* Task details:
Write out every one of the items below word for word, keeping each line as it is.

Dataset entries
* start *

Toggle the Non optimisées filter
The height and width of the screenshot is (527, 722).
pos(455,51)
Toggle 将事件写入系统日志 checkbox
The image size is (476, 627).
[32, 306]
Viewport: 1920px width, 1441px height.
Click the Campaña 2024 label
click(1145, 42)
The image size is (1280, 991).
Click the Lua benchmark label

* end *

* Complete answer:
Toggle the Non optimisées filter
The height and width of the screenshot is (527, 722).
pos(455,51)
Toggle 将事件写入系统日志 checkbox
The image size is (476, 627).
[32, 306]
Viewport: 1920px width, 1441px height.
Click the Campaña 2024 label
click(1145, 42)
The image size is (1280, 991).
Click the Lua benchmark label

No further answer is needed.